Why did the resistor go on a diet? Because it wanted to become a lighter load!

- To find the total resistance of the load, we can start by finding the equivalent resistance of the two 10.0 Ohms resistors connected in parallel. Let's call this resistance Rp. Using the formula 1/Rp = 1/10 + 1/10, we can simplify to 1/Rp = 2/10 or Rp = 5 Ohms. Then, the total resistance of the load is the sum of the 15.0 Ohms resistor and the equivalent resistance of the parallel resistors, giving us 15 + 5 = 20 Ohms.

- To find the magnitude of the circuit current, we can use Ohm's law, which states that V = IR, where V is the voltage, I is the current, and R is the resistance. In this case, the voltage is 120V and the total resistance is 20 Ohms. So, I = V/R = 120/20 = 6 Amperes.

- Since the two 10.0 Ohms resistors are connected in parallel, they have the same voltage across them. Therefore, the current passing through each of the 10.0 Ohms resistors is the total circuit current, which is 6 Amperes.

- As for the potential difference across the 15.0 Ohms resistor, we can once again use Ohm's law. The voltage across the 15.0 Ohms resistor is V = IR = 6 * 15 = 90 Volts. So, the potential difference across the 15.0 Ohms resistor is 90 Volts.

I hope you liked the circuitry comedy! If you have any more electrical questions, feel free to ask!

To find the total resistance of the load, we need to calculate the equivalent resistance of the two 10.0 Ohms resistors in parallel first. Let's call this resistance Rp.

To calculate Rp, we use the formula:
1/Rp = 1/R1 + 1/R2
where R1 and R2 are the resistances of the two resistors in parallel.

Plugging in the values:
1/Rp = 1/10.0 + 1/10.0
1/Rp = 2/10
1/Rp = 0.2
Rp = 1/0.2
Rp = 5.0 Ohms

Now, to find the total resistance, we add the resistance of the 15.0 Ohms resistor to Rp:
Rtotal = 15.0 + 5.0
Rtotal = 20.0 Ohms

The total resistance of the load is 20.0 Ohms.

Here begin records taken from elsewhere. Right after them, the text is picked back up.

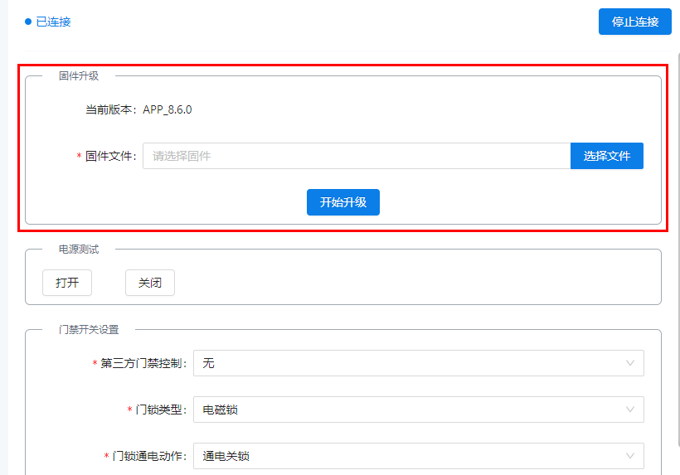Expand the 第三方门禁控制 dropdown
Viewport: 680px width, 475px height.
click(x=418, y=363)
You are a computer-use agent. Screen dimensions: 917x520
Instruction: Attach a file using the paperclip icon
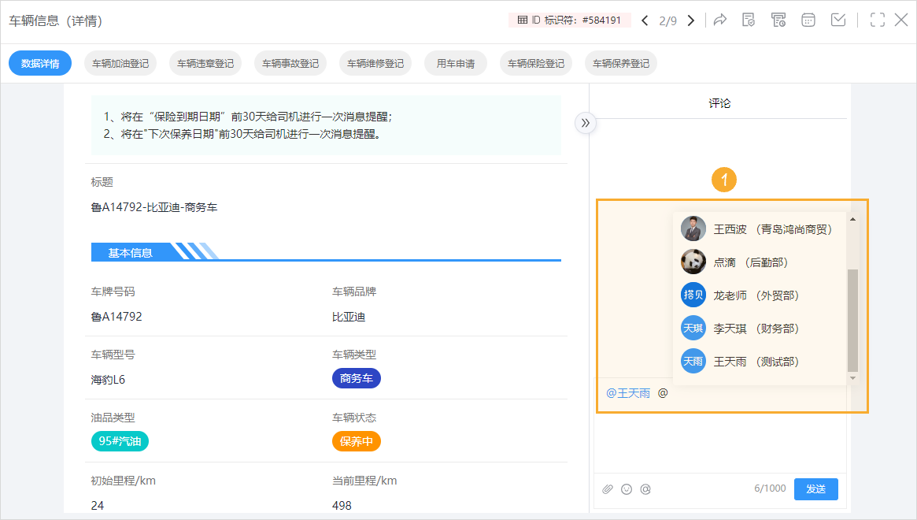pos(607,488)
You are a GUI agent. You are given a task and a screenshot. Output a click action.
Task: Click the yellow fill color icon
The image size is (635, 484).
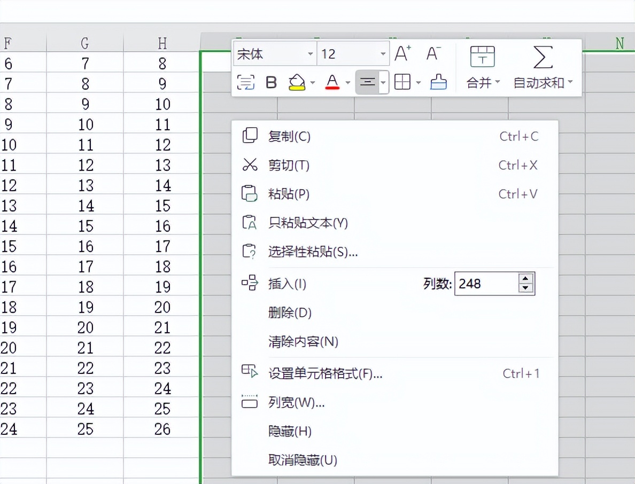298,82
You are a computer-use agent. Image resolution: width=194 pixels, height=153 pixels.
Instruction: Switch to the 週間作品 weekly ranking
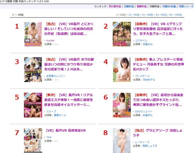(142, 6)
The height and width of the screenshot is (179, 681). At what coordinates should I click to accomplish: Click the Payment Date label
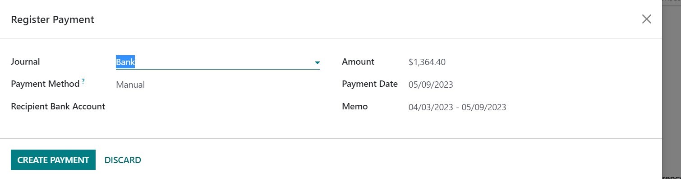(370, 84)
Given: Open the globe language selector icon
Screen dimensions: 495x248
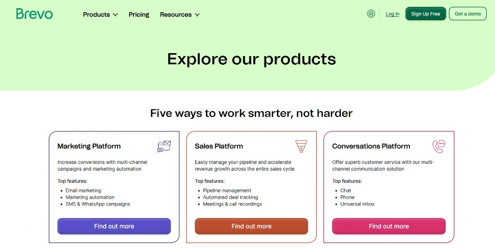Looking at the screenshot, I should pos(371,14).
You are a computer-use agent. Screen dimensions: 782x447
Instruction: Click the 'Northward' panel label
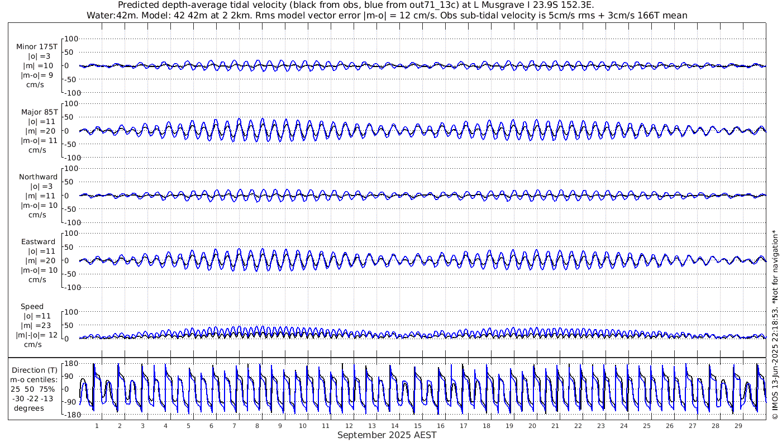(x=38, y=177)
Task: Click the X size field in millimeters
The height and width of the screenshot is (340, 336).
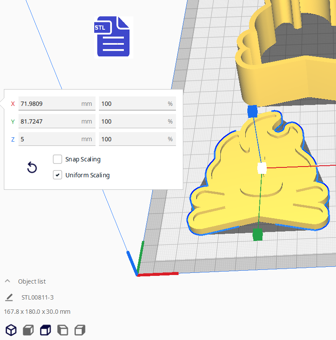Action: (49, 104)
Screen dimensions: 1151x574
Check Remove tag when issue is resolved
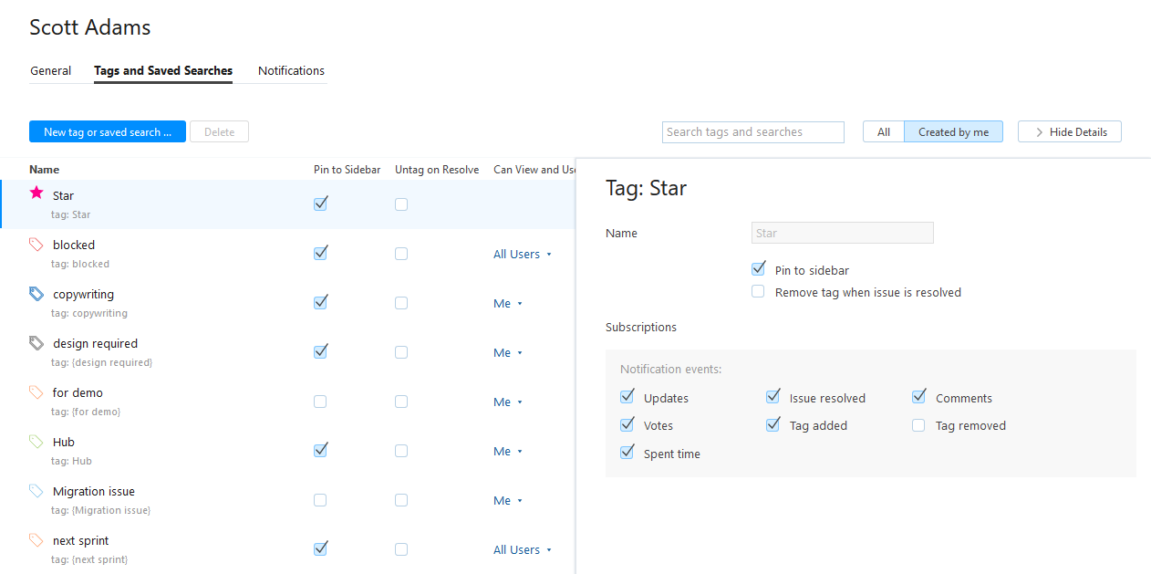[x=758, y=292]

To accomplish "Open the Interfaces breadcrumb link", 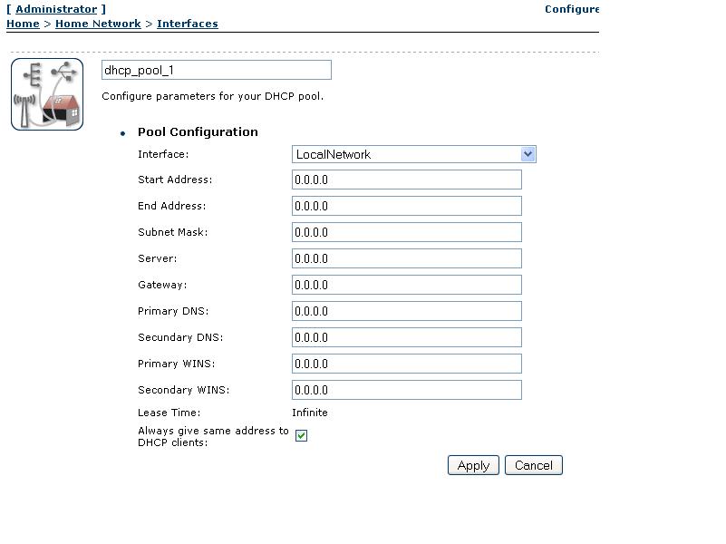I will click(x=188, y=24).
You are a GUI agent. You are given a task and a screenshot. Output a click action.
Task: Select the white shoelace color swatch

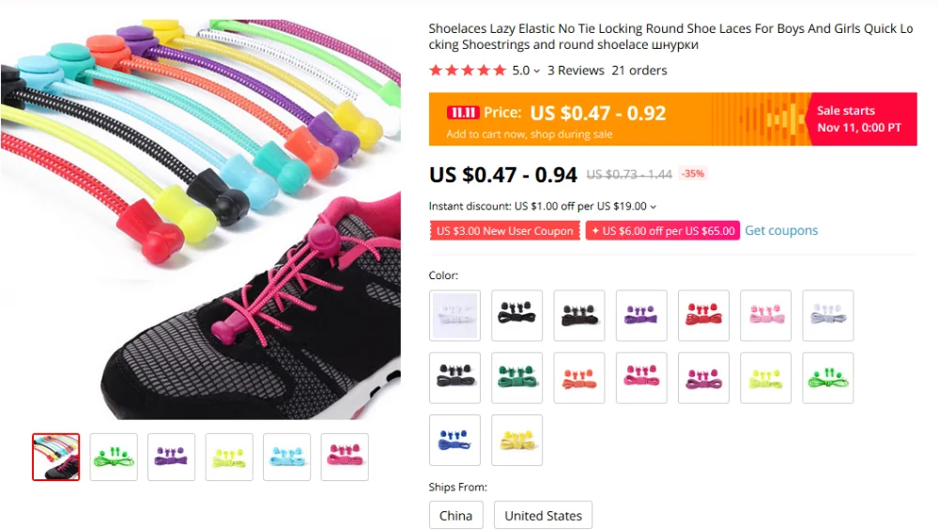(x=454, y=316)
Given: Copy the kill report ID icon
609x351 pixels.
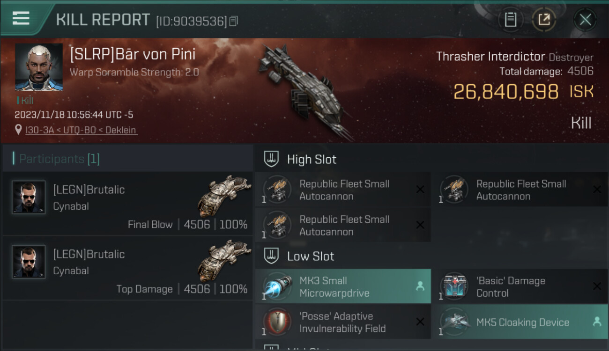Looking at the screenshot, I should [233, 21].
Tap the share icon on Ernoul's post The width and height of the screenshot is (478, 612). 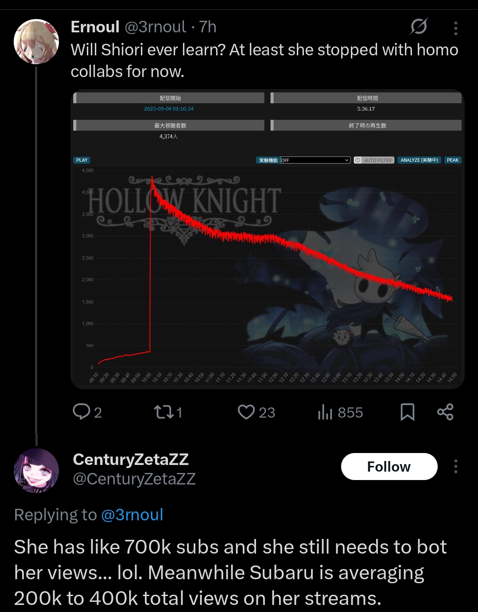pos(445,412)
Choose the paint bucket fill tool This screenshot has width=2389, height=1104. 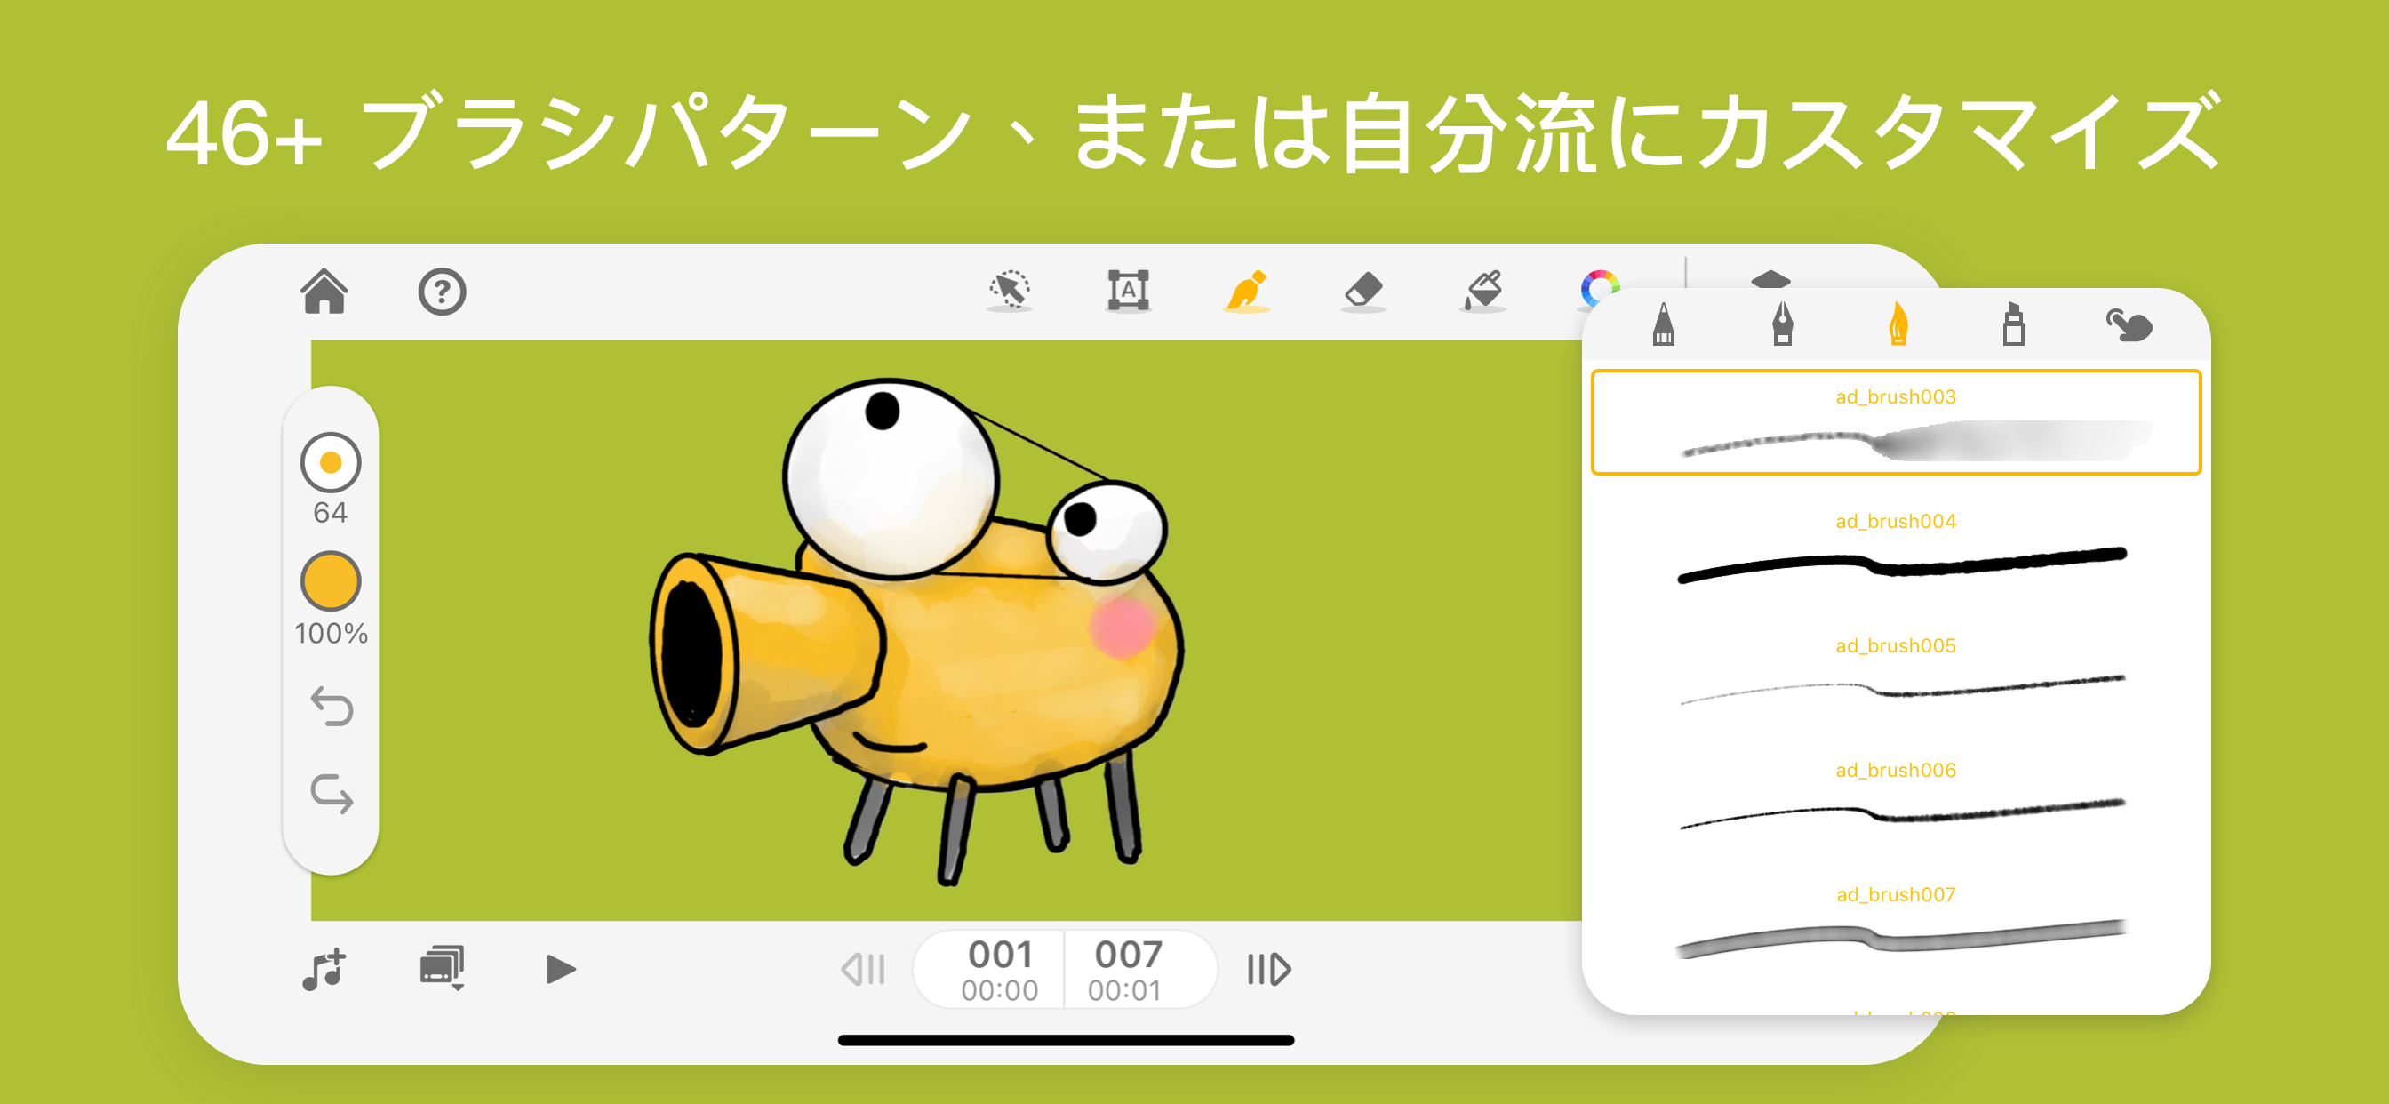pos(1483,290)
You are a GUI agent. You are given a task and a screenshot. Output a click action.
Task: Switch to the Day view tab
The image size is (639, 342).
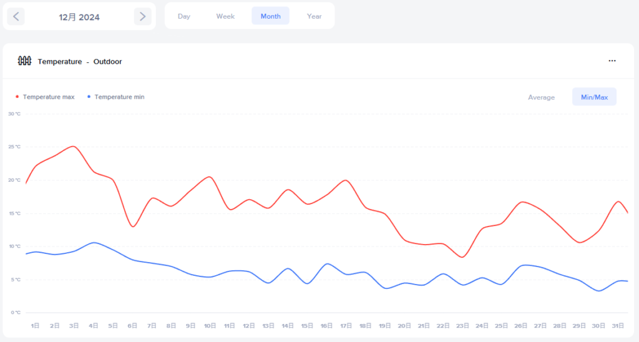tap(183, 16)
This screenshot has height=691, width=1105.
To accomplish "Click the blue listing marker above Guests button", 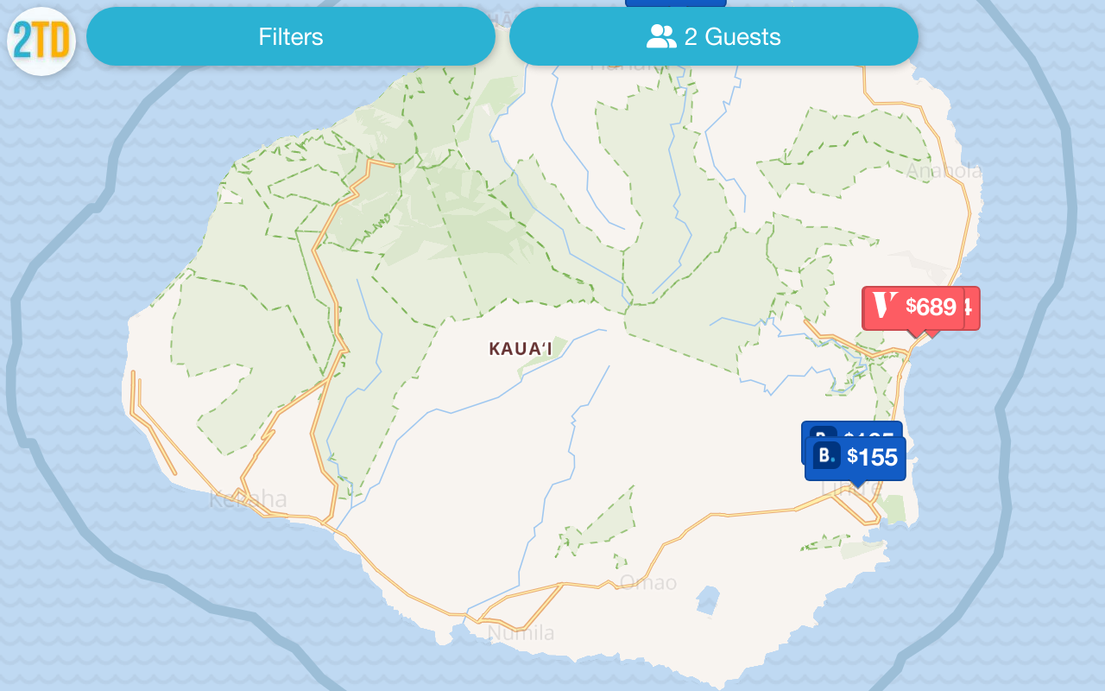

To find the magnitude of the circuit current, we use Ohm's Law (V = IR), where V is the voltage and R is the resistance:
I = V/Rtotal
I = 120/20.0
I = 6.0 Amps

The magnitude of the circuit current is 6.0 Amps.

Since the two 10.0 Ohms resistors are in parallel, they have the same potential difference across them. Therefore, the current passing through each of them is the same.

The current in one of the 10.0 Ohms resistors is 6.0 Amps.

To find the potential difference across the 15.0 Ohms resistor, we use Ohm's Law again:
V = IR
V = 6.0 * 15.0
V = 90.0 Volts

The potential difference across the 15.0 Ohms resistor is 90.0 Volts.

To answer these questions, we need to apply the principles of series and parallel connections in electrical circuits.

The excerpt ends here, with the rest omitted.